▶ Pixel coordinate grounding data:
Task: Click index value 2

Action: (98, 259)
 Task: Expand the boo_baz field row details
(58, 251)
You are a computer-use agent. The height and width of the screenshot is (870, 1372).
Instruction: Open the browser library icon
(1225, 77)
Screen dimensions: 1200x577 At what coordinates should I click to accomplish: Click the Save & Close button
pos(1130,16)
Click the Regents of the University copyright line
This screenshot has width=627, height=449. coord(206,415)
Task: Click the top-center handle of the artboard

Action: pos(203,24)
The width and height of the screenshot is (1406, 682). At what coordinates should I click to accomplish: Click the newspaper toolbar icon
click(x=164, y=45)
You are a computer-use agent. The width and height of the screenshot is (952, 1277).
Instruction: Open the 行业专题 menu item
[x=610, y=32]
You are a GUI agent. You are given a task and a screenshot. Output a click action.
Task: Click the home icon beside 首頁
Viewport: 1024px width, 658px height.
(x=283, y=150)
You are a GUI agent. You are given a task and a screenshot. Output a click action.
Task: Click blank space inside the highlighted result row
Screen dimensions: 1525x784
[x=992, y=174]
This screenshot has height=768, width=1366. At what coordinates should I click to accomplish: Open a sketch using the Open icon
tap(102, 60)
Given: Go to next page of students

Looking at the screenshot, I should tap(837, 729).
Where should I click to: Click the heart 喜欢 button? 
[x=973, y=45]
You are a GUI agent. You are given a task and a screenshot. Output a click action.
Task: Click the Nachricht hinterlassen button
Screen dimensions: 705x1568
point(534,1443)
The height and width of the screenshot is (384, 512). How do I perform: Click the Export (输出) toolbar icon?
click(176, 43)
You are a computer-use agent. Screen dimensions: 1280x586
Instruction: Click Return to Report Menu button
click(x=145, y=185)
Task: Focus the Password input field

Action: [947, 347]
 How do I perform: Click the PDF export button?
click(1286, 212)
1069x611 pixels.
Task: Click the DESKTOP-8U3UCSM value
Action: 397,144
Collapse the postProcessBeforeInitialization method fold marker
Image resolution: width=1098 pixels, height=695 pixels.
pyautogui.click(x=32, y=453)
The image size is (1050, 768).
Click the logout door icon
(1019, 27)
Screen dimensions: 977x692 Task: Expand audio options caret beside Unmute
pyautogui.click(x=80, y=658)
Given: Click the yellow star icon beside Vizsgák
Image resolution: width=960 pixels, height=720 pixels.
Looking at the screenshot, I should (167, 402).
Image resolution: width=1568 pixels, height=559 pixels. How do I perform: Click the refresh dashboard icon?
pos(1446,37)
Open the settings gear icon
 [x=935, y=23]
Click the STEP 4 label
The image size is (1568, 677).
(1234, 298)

▶ Task statement:
The output should match the records above exactly, line for line.

▶ Answer:
Task: Click index value 2

Action: (98, 259)
 Task: Expand the boo_baz field row details
(58, 251)
You are a computer-use agent. The height and width of the screenshot is (870, 1372).
Instruction: Open the browser library icon
(1225, 77)
Screen dimensions: 1200x577 At what coordinates should I click to accomplish: Click the Save & Close button
pos(1130,16)
Click the Regents of the University copyright line
This screenshot has width=627, height=449. coord(206,415)
Task: Click the top-center handle of the artboard

Action: pos(203,24)
The width and height of the screenshot is (1406, 682). At what coordinates should I click to accomplish: Click the newspaper toolbar icon
click(x=164, y=45)
You are a computer-use agent. The width and height of the screenshot is (952, 1277).
Instruction: Open the 行业专题 menu item
[x=610, y=32]
You are a GUI agent. You are given a task and a screenshot. Output a click action.
Task: Click the home icon beside 首頁
Viewport: 1024px width, 658px height.
(x=283, y=150)
You are a GUI agent. You are given a task and a screenshot. Output a click action.
Task: Click blank space inside the highlighted result row
Screen dimensions: 1525x784
[x=992, y=174]
This screenshot has height=768, width=1366. At what coordinates should I click to accomplish: Open a sketch using the Open icon
tap(102, 60)
Given: Go to next page of students

Looking at the screenshot, I should tap(837, 729).
Where should I click to: Click the heart 喜欢 button? 
[x=973, y=45]
You are a GUI agent. You are given a task and a screenshot. Output a click action.
Task: Click the Nachricht hinterlassen button
Screen dimensions: 705x1568
point(534,1443)
The height and width of the screenshot is (384, 512). How do I perform: Click the Export (输出) toolbar icon?
click(176, 43)
You are a computer-use agent. Screen dimensions: 1280x586
Instruction: Click Return to Report Menu button
click(x=145, y=185)
Task: Focus the Password input field

Action: [947, 347]
 How do I perform: Click the PDF export button?
click(1286, 212)
1069x611 pixels.
Task: Click the DESKTOP-8U3UCSM value
Action: 397,144
Collapse the postProcessBeforeInitialization method fold marker
Image resolution: width=1098 pixels, height=695 pixels.
pyautogui.click(x=32, y=453)
The image size is (1050, 768).
Click the logout door icon
(1019, 27)
Screen dimensions: 977x692 Task: Expand audio options caret beside Unmute
pyautogui.click(x=80, y=658)
Given: Click the yellow star icon beside Vizsgák
Image resolution: width=960 pixels, height=720 pixels.
Looking at the screenshot, I should (167, 402).
Image resolution: width=1568 pixels, height=559 pixels. How do I perform: Click the refresh dashboard icon?
pos(1446,37)
Open the settings gear icon
 [x=935, y=23]
Click the STEP 4 label
The image size is (1568, 677).
(1234, 298)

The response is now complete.